Angie came to Joseph’s House three years ago and she still works at the House while going to Wesley Seminary. Angie remembered the Sunday afternoon a few days before Watt’s death when he reminisced with her about persimmons! He remembered in detail the deliciousness of persimmons, how, as a child, he crunched into them like apples. “In this house of urgent needs,” Angie said, “the most urgent need that afternoon was to find Watt some persimmons.” The local Safeway didn’t have any.
Angie called Whole Foods – yes, they had persimmons – three! Maggie, a volunteer, drove there and bought them all. They found a pretty bowl for the fruit and took it up to Watt’s room. He nodded his thanks and took the small paring knife, showing them how to cut up the fruit. Then he insisted that they take some before he took a small piece, lifted his oxygen mask, and put it in his mouth to savor it. That night, Angie said, she went home and wept.
The gift of community is that it becomes a container for introspection and growth and healing. We notice what feels uncomfortable when we care for Watt as best we know how. We wonder about our discomfort, talk about it. We recognize that it might have been possible to have followed his lead. As our knowledge of ourselves deepens, especially as we are able to recognize and even embrace our shadows, we become less encumbered and more whole, able to love with fewer conditions. The work we do here is about losing our illusions. . .so that we can maintain our humanity.
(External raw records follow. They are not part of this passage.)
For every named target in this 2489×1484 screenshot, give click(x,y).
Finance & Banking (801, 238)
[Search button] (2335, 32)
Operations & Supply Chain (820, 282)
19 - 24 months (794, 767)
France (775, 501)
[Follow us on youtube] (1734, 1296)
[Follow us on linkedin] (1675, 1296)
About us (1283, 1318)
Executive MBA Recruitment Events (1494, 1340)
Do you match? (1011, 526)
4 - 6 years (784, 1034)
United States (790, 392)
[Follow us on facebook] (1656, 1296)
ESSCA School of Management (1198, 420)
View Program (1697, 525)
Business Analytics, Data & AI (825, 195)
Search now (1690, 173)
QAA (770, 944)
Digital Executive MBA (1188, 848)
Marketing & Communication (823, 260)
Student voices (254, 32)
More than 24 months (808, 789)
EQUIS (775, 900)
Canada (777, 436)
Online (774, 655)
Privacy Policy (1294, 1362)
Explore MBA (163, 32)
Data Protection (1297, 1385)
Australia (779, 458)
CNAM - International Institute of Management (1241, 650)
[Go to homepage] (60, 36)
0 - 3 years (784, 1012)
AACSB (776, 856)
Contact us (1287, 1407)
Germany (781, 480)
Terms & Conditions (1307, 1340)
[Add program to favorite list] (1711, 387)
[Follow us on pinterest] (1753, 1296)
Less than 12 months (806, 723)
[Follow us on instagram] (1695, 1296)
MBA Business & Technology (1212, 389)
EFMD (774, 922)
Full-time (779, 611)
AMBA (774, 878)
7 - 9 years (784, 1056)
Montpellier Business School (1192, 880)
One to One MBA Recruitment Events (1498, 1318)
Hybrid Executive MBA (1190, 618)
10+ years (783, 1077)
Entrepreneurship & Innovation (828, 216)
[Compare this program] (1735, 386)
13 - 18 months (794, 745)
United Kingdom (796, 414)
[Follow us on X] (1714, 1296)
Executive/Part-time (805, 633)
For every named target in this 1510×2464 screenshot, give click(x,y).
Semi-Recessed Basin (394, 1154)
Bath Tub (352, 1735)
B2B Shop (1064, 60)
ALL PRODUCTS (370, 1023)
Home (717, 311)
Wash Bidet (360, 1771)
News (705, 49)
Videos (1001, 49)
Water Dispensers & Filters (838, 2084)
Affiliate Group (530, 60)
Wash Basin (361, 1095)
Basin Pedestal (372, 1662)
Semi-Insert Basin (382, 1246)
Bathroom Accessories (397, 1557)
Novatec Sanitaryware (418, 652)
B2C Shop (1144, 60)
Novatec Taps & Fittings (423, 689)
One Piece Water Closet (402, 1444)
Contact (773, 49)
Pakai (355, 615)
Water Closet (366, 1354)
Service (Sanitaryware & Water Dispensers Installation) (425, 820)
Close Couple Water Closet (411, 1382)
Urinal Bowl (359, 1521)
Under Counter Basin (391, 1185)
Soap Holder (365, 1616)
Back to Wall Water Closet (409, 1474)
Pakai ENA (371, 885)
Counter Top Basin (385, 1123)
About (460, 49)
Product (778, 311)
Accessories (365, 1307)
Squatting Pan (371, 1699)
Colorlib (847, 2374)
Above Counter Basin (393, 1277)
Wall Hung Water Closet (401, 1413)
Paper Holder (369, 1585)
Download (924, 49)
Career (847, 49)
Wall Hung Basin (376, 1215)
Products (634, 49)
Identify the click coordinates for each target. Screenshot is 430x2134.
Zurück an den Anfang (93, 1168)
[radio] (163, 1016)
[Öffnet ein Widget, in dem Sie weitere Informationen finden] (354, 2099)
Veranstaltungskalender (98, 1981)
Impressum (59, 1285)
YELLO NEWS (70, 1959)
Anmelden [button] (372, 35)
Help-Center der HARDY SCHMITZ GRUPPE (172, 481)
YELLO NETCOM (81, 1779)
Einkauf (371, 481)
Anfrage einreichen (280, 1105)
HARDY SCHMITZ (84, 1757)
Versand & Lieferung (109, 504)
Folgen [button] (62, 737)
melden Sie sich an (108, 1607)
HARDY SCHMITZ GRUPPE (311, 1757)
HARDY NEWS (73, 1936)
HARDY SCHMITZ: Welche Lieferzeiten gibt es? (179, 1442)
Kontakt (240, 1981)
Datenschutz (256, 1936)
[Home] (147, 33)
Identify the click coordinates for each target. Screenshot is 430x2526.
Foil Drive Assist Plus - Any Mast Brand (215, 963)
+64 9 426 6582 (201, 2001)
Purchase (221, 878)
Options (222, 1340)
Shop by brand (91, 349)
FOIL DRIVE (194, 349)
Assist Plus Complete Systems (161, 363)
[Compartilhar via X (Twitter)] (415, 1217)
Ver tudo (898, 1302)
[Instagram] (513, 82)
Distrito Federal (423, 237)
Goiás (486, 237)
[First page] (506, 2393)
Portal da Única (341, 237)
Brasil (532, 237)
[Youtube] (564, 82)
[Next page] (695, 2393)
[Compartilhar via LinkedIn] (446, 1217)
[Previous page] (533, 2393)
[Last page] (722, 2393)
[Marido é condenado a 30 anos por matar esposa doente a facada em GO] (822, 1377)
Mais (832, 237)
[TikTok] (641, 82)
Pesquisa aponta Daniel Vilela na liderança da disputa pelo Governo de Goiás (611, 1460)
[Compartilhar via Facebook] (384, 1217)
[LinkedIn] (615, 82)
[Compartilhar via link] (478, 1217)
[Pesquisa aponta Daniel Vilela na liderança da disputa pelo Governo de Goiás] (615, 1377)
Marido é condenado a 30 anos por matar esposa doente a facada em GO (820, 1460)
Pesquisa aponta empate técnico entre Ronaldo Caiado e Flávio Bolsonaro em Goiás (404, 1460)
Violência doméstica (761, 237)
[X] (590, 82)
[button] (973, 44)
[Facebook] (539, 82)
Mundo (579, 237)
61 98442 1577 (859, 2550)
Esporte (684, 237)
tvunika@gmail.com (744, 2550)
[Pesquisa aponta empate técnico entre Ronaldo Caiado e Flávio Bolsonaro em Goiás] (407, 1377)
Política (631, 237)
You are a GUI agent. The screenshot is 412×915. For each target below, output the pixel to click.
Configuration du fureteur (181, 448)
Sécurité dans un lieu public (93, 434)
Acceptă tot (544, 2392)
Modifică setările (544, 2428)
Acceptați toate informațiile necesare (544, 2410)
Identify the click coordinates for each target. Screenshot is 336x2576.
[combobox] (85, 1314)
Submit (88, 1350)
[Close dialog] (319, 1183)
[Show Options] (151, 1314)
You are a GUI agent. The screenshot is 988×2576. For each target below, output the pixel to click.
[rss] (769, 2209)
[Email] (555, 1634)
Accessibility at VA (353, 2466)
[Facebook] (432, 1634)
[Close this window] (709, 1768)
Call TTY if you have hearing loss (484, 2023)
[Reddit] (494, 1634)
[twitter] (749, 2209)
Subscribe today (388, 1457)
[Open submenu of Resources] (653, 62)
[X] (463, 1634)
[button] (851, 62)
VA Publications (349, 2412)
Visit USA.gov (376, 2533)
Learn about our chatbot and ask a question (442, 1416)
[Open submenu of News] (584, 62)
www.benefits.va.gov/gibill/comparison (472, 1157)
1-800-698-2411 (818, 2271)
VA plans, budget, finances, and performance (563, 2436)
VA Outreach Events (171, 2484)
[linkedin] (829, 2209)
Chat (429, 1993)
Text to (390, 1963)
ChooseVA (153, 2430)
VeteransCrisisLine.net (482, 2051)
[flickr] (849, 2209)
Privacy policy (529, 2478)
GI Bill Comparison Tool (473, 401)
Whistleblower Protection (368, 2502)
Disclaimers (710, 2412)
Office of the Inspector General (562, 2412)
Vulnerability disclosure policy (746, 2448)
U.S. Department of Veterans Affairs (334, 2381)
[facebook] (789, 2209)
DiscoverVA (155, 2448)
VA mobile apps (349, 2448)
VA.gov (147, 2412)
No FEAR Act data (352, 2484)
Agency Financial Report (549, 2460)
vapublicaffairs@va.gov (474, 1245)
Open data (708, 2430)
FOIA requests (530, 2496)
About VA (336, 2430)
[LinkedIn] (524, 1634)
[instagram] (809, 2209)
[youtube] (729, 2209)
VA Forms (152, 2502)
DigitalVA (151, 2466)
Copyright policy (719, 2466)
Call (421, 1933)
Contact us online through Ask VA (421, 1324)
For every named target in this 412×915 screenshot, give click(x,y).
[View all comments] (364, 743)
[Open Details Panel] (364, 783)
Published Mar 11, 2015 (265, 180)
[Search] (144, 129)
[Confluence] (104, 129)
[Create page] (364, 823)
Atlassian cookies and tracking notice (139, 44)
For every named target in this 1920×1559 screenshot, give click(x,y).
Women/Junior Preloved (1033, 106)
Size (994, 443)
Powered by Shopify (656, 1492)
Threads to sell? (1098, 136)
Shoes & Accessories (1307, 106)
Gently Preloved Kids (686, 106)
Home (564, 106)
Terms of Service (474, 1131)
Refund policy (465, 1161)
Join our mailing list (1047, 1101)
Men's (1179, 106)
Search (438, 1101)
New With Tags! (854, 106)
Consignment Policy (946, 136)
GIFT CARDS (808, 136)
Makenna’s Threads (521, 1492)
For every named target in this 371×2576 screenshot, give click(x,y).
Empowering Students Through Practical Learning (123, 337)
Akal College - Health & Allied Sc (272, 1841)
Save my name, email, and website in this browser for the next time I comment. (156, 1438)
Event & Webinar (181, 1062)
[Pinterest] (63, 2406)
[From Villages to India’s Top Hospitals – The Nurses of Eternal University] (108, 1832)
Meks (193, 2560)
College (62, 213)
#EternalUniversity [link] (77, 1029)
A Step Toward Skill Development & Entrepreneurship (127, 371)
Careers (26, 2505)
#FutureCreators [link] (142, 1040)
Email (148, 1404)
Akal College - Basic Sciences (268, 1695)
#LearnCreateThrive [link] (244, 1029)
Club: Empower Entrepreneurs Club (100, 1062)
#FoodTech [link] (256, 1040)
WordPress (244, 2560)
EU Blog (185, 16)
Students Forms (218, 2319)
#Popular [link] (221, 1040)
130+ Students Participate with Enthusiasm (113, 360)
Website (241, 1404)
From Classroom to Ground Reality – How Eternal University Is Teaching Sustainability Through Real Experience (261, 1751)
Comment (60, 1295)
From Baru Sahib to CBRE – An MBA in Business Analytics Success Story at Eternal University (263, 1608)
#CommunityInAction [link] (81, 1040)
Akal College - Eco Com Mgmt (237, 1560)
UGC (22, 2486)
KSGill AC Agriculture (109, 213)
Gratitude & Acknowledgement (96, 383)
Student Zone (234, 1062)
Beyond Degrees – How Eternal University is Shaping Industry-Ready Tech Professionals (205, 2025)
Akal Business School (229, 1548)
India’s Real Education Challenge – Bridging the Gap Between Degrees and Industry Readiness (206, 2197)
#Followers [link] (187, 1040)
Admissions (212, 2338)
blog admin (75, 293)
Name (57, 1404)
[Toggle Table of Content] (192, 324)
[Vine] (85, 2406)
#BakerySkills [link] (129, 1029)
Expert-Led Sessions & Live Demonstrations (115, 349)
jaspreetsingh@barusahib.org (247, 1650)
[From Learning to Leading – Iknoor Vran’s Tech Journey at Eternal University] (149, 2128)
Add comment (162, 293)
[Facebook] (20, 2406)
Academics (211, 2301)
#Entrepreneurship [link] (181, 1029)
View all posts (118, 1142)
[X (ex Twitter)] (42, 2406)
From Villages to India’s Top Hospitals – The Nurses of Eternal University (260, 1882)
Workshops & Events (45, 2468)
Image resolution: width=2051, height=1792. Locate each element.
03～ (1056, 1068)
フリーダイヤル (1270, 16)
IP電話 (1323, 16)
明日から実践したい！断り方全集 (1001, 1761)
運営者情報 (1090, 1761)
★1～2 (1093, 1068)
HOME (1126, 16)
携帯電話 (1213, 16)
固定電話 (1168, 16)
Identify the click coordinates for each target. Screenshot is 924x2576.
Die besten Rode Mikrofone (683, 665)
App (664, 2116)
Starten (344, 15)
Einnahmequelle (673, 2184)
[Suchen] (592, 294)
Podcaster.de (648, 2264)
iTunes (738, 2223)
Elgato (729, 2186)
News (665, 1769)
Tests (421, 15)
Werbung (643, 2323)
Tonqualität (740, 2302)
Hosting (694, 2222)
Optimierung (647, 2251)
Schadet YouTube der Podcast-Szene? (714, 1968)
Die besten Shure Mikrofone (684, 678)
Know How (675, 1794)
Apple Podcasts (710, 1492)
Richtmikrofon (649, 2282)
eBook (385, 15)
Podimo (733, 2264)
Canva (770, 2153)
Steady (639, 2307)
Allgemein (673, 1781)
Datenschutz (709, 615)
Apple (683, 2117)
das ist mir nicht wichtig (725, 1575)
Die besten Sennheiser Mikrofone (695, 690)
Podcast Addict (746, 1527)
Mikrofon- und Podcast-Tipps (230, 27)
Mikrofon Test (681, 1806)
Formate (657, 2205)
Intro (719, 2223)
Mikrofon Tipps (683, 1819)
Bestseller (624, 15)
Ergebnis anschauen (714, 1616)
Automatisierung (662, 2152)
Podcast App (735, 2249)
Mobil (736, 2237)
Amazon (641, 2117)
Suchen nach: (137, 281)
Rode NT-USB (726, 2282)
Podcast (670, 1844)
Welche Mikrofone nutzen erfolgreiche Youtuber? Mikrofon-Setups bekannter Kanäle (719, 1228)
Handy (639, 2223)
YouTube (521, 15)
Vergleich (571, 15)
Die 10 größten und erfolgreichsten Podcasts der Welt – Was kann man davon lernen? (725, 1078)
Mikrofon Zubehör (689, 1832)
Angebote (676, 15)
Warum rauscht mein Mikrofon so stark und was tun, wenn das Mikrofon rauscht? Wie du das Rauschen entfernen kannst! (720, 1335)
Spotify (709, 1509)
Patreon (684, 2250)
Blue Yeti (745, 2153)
What we learn from those who come to Joseph’s House isn’t really what we take from their stories: not the drama, not even the incredible suffering and coming through. The learning happens when we are able to bring our whole selves simply to be with this person: here; now. Our life and work at Joseph’s House is about a kind of wholeness — wholesomeness, if you like. It’s subtle, I suppose. But it’s what people feel when they come in the door.